I’ve used Pandoc for a number of years, probably a decade. It’s been wonderful watching it grow in capability. When Pandoc started accepting JSON documents as a support metadata file things really started to click for me. Pandoc became my go to tool for rendering content in my writing and documentation projects.

Recently I’ve decided I want a little bit more from Pandoc. I’ve become curious about prototyping some document conversion via Pandoc’s filter mechanism. To do that you need to understand the AST, aka abstract syntax tree. How is the AST structure?

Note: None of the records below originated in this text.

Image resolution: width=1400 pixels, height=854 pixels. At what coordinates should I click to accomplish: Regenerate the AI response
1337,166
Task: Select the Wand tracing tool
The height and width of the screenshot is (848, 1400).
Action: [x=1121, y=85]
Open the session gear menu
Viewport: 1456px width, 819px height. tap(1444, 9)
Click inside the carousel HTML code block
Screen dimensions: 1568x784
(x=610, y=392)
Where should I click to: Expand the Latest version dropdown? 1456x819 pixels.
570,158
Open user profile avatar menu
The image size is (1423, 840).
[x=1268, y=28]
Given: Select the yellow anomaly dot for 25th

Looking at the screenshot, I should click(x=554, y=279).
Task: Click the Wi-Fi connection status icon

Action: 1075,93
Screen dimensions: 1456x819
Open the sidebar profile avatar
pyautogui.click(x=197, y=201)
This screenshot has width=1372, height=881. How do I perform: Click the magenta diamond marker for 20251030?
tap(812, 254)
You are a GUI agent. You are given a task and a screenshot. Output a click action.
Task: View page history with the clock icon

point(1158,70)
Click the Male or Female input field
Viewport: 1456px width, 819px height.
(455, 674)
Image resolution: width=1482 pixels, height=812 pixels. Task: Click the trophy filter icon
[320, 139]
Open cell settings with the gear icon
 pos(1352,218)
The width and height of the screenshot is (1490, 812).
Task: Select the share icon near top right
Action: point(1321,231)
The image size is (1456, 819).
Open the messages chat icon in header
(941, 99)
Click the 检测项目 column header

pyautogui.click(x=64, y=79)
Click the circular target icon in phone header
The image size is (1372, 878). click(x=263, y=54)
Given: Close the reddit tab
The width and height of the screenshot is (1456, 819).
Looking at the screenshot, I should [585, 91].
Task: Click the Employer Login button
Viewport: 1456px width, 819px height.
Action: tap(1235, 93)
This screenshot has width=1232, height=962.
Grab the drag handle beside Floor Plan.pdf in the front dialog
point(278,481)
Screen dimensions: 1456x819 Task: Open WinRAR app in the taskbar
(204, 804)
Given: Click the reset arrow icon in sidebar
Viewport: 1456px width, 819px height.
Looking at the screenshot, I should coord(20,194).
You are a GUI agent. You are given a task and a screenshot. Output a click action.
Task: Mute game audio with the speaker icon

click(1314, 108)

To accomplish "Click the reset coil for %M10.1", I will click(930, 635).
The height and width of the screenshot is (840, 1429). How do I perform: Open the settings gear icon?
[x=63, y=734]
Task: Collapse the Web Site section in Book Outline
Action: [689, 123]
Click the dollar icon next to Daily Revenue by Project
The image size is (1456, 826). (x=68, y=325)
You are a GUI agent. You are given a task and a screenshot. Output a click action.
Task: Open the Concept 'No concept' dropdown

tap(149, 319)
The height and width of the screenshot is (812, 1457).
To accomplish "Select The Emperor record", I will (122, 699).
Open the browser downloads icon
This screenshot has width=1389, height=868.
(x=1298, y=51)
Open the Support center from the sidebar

It turns out I just wasn’t thinking simply enough (or maybe just not paying enough attention while I skimmed Pandoc’s documentation). Pandoc’s processing model looks like

    INPUT --reader--> AST --filter AST --writer--> OUTPUT

I’ve “known” this forever. The missing piece for me was understanding the AST can be an output format. Use the --to option with the value “native” you get the Haskell representation of the AST. It’s that simple.

    pandoc --from=markdown --to=native \
       learning-to-write-a-pandoc-filter.md | \
       head -n 20

Output

[ Header
    1
    ( "learning-to-write-a-pandoc-filter" , [] , [] )
    [ Str "Learning"
    , Space
    , Str "to"
    , Space
    , Str "write"
    , Space
    , Str "a"
    , Space
    , Str "Pandoc"
    , Space
    , Str "filter"
    ]
, Para
    [ Str "I\8217ve"
    , Space
    , Str "used"
    , Space

If you prefer JSON over Haskell use --to=json for similar effect. Here’s an example piping through jq.

    pandoc --from=markdown --to=json \
       learning-to-write-a-pandoc-filter.md | jq .

Writing filters makes much sense to me now. I can see the AST and see how the documentation describes writing hooks in Lua to process it.